I often think about analogues between design research and Buddhism. Not in a practical way—if there is such a thing—but more in a sense of how the process of design attempts to bring a brief moment of permanence to an idea in an ever-fluctuating world. The more meaningful an idea, the more likely it will gain root in the rich soil of our minds.
Ideas are the leavings of an insight—a deeply rooted and observed human truth. Without an insight, good ideas are mere flower petals scattered across the road and apt to float off in a stiff breeze. Beautiful to admire, but no more meaningful than wallpaper.
A strong insight binds together large and small ideas into something palpable, even beautiful—though the latter characteristic isn't required for a designed artifact to function properly. I like to think that great design, from an Eastern perspective, requires the latitude to grow and change good ideas into even greater ideas. The form of thought is never static, except when communicated through story. Design is just one form of conveying story. And stories never end.
Besides, thoughts are like molecules: They decay, recombine, and otherwise recycle themselves into new ideas born from our ever-iterative thinking. Alongside those ideas, the currents and trends of our culture flow along, memes circulating even faster in the Information Age's equivalent of the Gulf Stream. Within that fast current, we believe we are firmly rooted islands, the sandy edges of our unchanging selves being continually shaped and reshaped. But that's an illusion, per the thoughts of Buddha. We are the very thought of the current.
And as we join the information flow as information ourselves, it grows even harder to observe what other people truly want—not just what they say that they want, or what they truly need. We lack a firm awareness of physical experience. Having a dialogue online is like having a real conversation with a person, but only being able to see their lips. The full breadth of emotion that they are conveying through their eyes, cheeks, hands, and overall body language are completely lost to us. Italics and asterisks just don't cut it.
This, to me, is one of the critical roots of Buddhism and design in perfect alignment: A culling of thought into being, simply to make manifest the full force of human expression. Sitting still, being present, observing behavior with as little of a filter as possible: these skills bring forth the observations that give the best design its root in what we know, not just what we will to become.
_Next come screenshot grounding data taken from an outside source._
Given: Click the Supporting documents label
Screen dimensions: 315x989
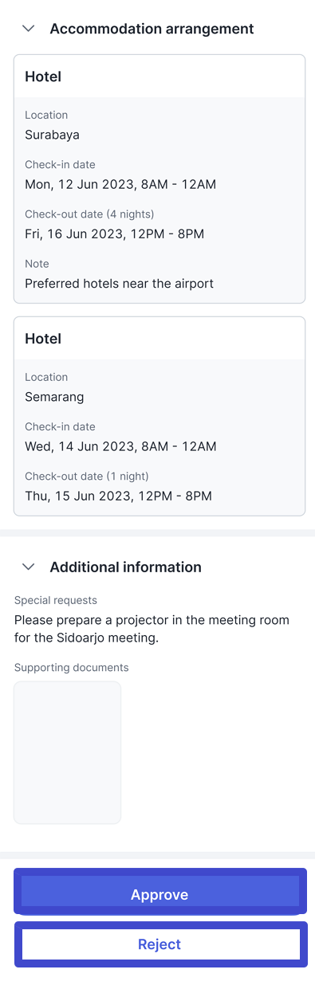Looking at the screenshot, I should pyautogui.click(x=71, y=668).
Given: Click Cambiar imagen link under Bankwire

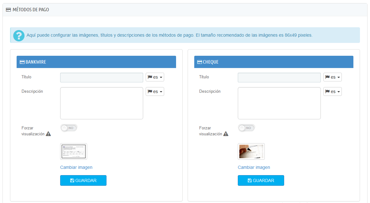Looking at the screenshot, I should point(76,167).
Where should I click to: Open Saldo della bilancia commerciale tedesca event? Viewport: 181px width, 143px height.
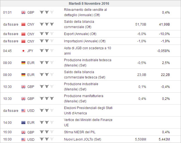(x=85, y=75)
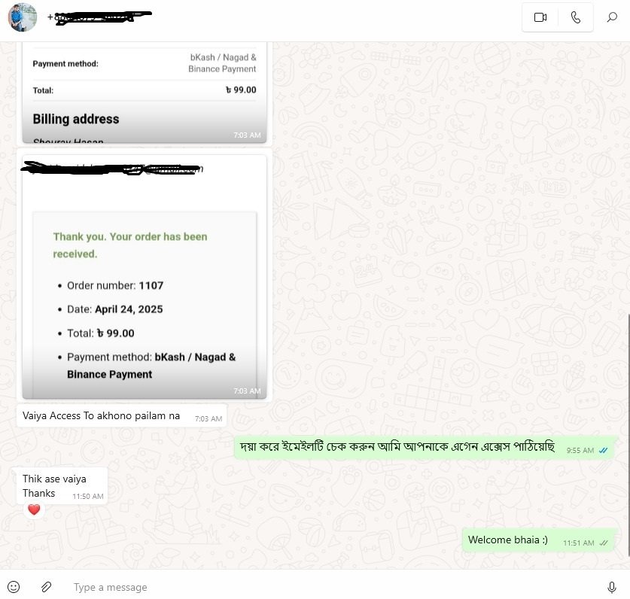630x599 pixels.
Task: Select the 'Thik ase vaiya Thanks' message
Action: click(62, 485)
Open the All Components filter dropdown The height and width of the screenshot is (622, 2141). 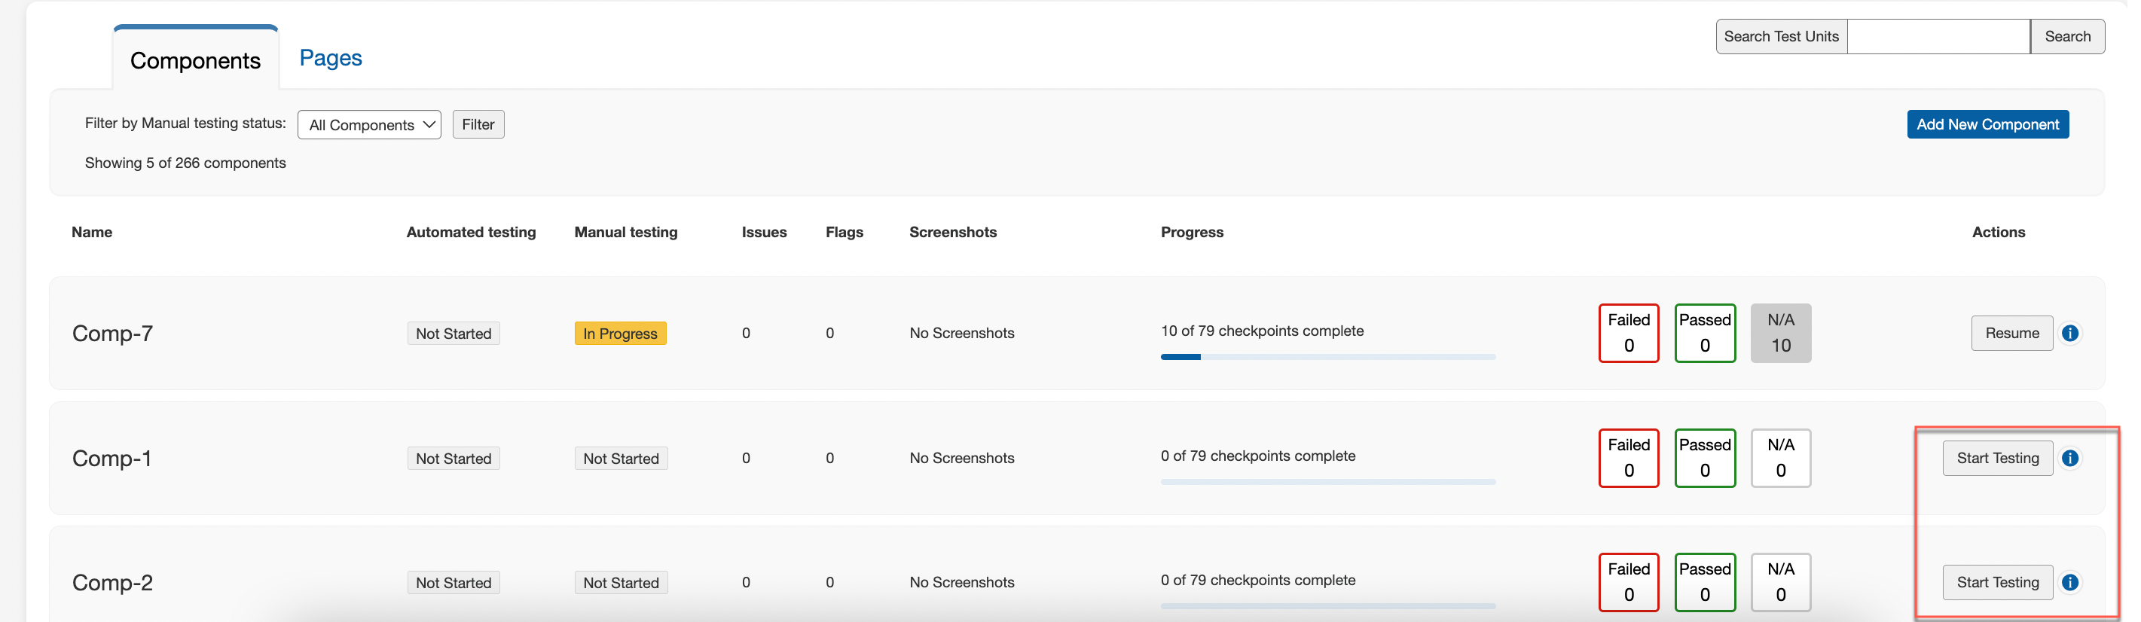pos(369,125)
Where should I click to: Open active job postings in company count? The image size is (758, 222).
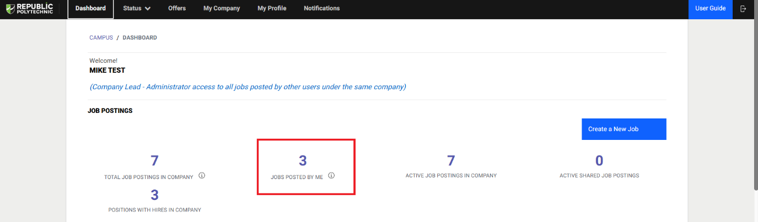[x=451, y=161]
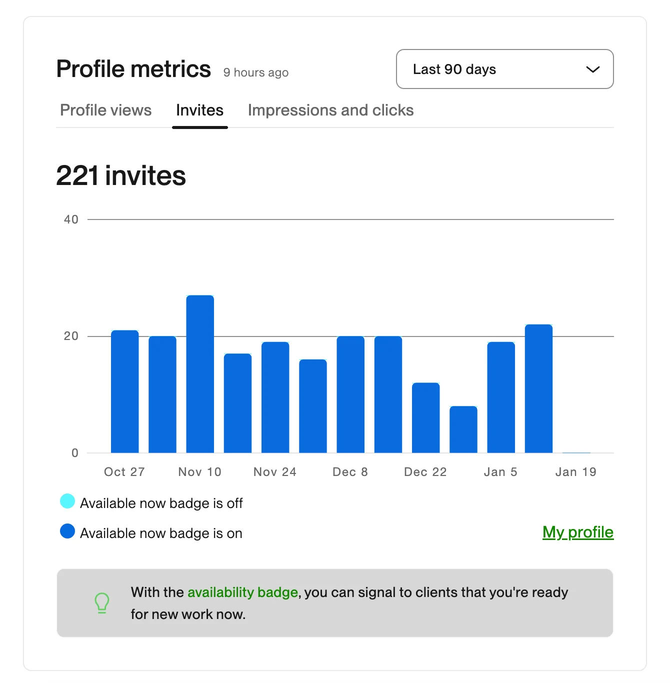Click the cyan badge-off legend dot
The width and height of the screenshot is (670, 683).
pos(68,501)
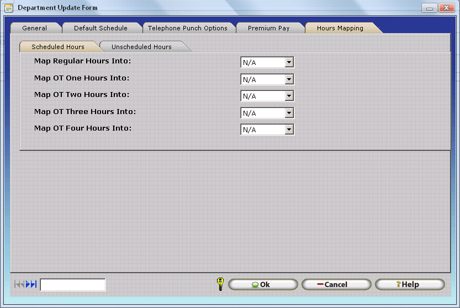
Task: Open the Map OT Two Hours dropdown
Action: (289, 96)
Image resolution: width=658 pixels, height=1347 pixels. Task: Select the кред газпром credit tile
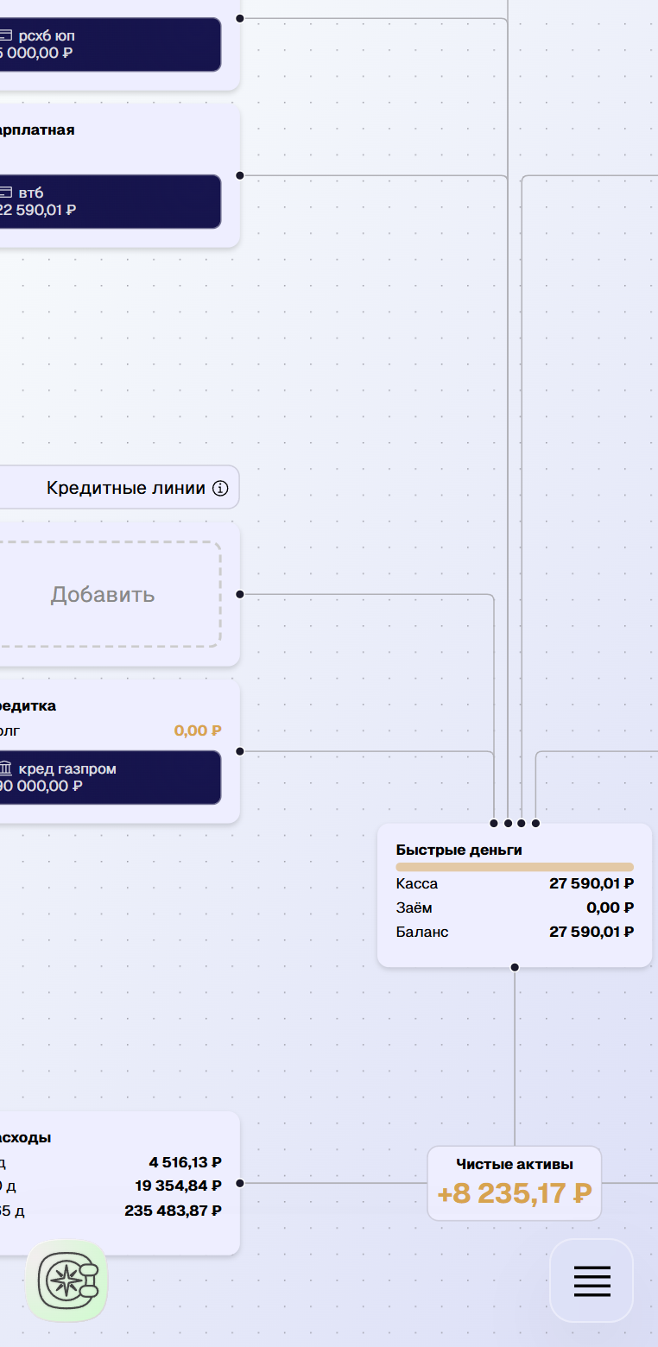tap(108, 777)
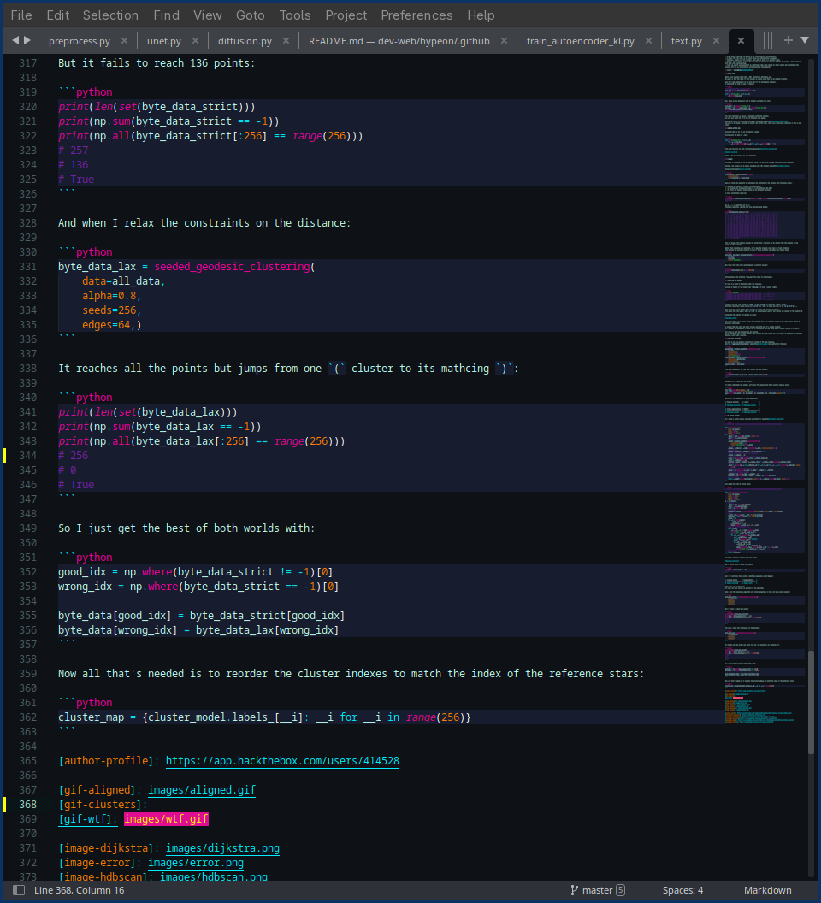Close the unet.py tab
The height and width of the screenshot is (903, 821).
pyautogui.click(x=196, y=40)
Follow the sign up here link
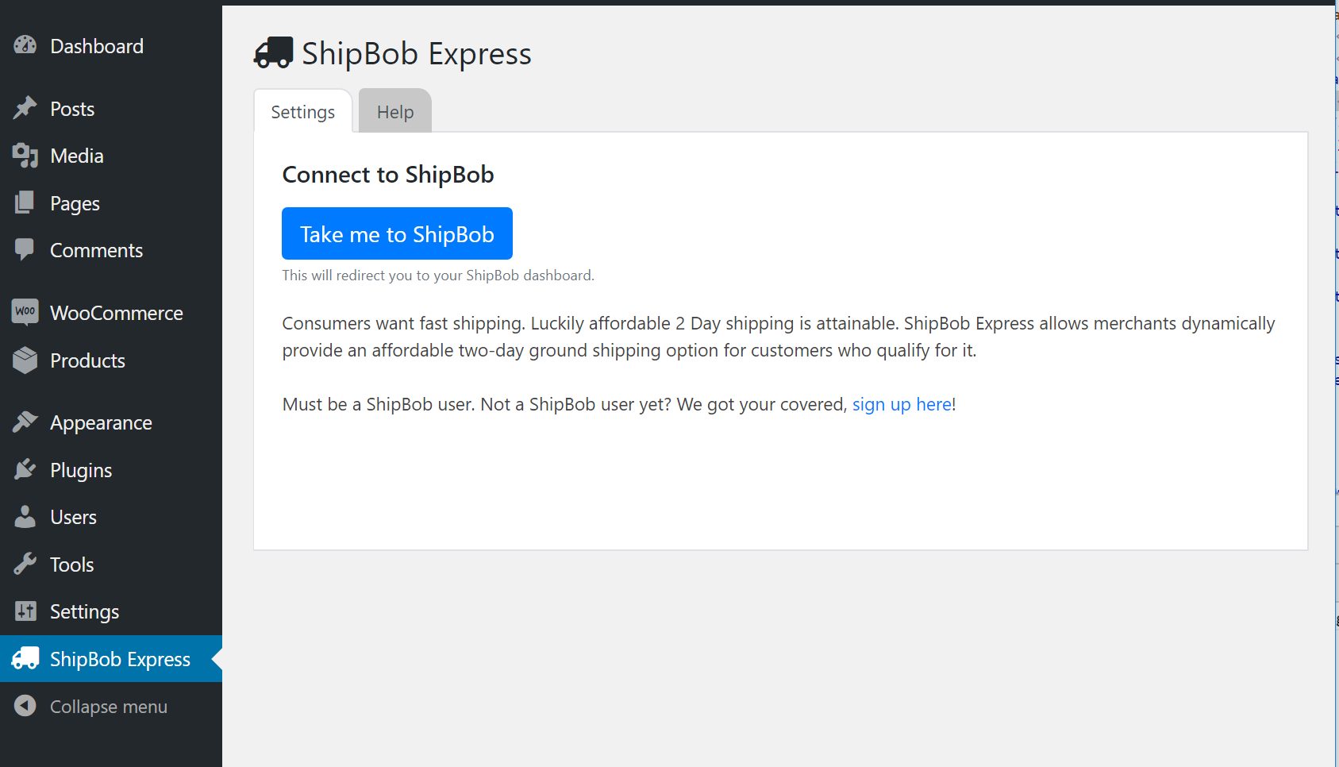Image resolution: width=1339 pixels, height=767 pixels. coord(902,404)
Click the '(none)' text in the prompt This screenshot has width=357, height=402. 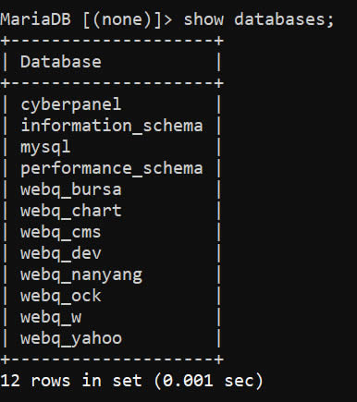coord(122,19)
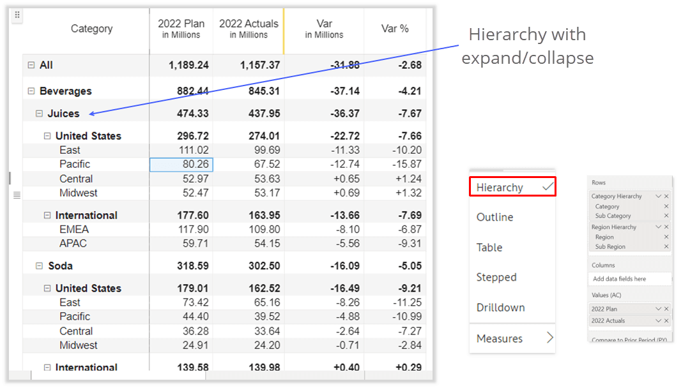Image resolution: width=690 pixels, height=388 pixels.
Task: Select the Outline layout option
Action: click(x=495, y=217)
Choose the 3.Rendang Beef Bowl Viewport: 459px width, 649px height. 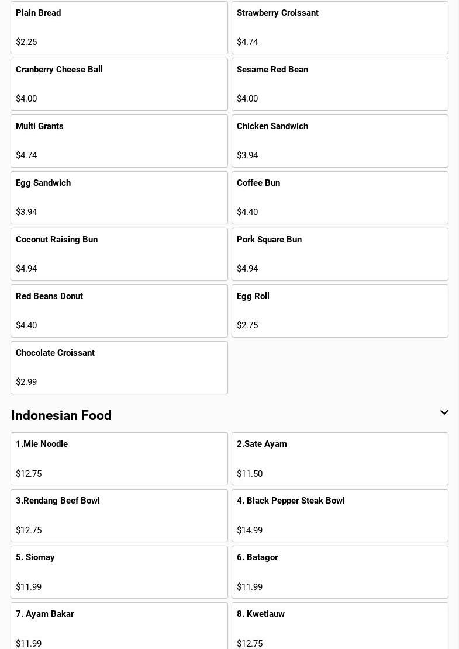coord(119,515)
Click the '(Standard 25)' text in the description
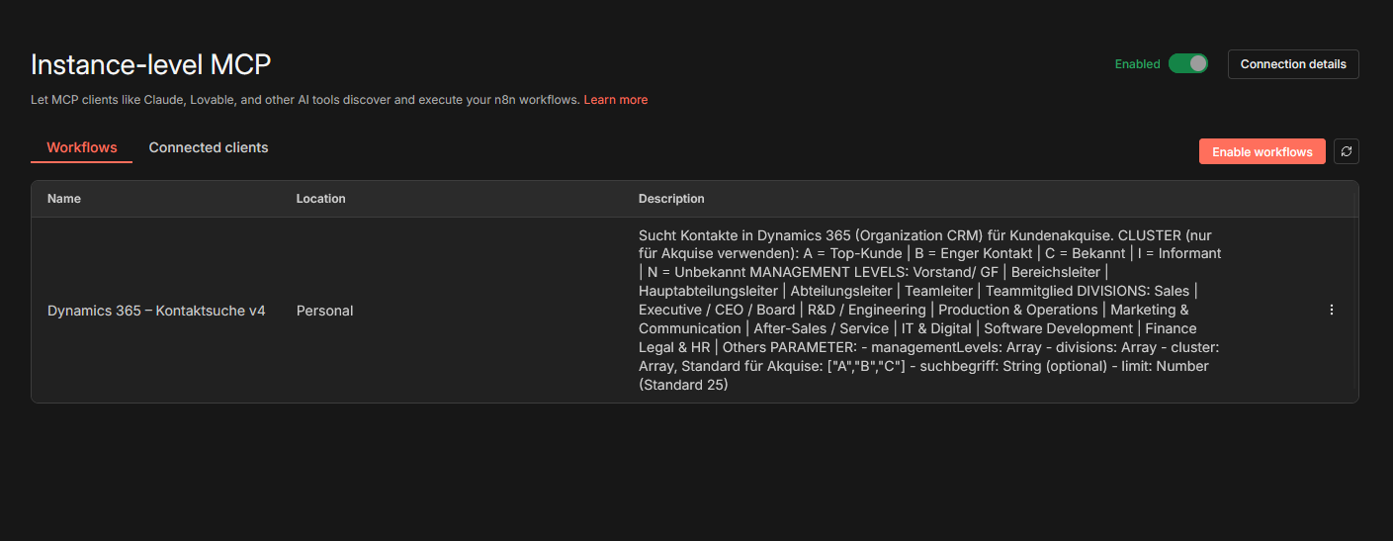This screenshot has height=541, width=1393. click(683, 385)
Or, to quote the Buddha: "Do not accept anything merely because it agrees with your pre-conceived notions ... But when you know for yourselves — these things are moral, these things are blameless, these things are praised by the wise, these things, when performed and undertaken, conduce to well-being and happiness — then do you live acting accordingly."
Design research does more than root your thinking: It re-informs your world view, broadening it beyond considerations of the self and into a realm of shared human experience. For smaller-scale problems, most designers intuitively enter into conducting research without consciously engaging in the activity. The larger the problem, the more evident it becomes that we must expand our thinking beyond ourselves and become receptive to the much larger problem. Being in the flow of activity, observing what arises within yourself (and may not align with your audience's frame of reference): this is the space where insight lives. You just need to be humble enough to fumble around, grasping at what lies in the dark corridor between two lit rooms.
This is one of the reasons I spend more time watching and observing the world than thinking about making. The designed object should reflect the observation, not an idea borne of the self.